[Your objective]: Wherever the string "computer" appears in the entries below, return the line that holds it.

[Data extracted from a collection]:
________________________

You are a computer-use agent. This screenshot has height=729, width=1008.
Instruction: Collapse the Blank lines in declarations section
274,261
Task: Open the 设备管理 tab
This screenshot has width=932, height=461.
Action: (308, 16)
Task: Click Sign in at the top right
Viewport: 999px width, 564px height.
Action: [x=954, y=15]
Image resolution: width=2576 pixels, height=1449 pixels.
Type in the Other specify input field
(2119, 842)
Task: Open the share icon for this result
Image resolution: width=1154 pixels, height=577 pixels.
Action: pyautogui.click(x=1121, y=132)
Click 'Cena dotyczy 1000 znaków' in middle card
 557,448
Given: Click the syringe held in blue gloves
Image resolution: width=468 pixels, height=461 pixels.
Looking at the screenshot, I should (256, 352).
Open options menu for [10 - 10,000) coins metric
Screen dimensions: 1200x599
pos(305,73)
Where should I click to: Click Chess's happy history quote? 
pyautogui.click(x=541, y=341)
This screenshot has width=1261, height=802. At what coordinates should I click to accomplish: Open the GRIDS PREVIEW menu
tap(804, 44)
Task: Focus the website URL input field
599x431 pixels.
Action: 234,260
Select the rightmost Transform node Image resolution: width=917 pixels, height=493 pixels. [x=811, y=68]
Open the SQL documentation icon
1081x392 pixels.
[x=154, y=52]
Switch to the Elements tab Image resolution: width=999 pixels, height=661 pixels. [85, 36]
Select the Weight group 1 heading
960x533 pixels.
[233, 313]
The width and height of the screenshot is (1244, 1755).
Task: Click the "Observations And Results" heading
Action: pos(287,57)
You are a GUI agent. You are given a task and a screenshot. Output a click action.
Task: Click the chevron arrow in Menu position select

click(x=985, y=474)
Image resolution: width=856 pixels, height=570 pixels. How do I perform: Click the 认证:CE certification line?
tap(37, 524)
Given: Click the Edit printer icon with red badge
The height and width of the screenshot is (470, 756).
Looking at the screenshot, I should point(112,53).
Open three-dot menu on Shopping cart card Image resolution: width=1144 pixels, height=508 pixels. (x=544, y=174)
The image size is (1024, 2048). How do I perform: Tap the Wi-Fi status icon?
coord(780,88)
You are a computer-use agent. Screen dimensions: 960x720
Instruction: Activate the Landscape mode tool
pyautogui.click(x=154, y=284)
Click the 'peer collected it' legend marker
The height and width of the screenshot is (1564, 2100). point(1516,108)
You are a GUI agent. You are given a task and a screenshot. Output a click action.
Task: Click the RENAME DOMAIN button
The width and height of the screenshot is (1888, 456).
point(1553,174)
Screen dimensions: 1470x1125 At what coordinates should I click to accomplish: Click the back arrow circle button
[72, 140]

________________________

[Result of this exercise]:
You are a computer-use agent. This screenshot has height=729, width=1008.
You are a computer-use agent. Screen dimensions: 960x720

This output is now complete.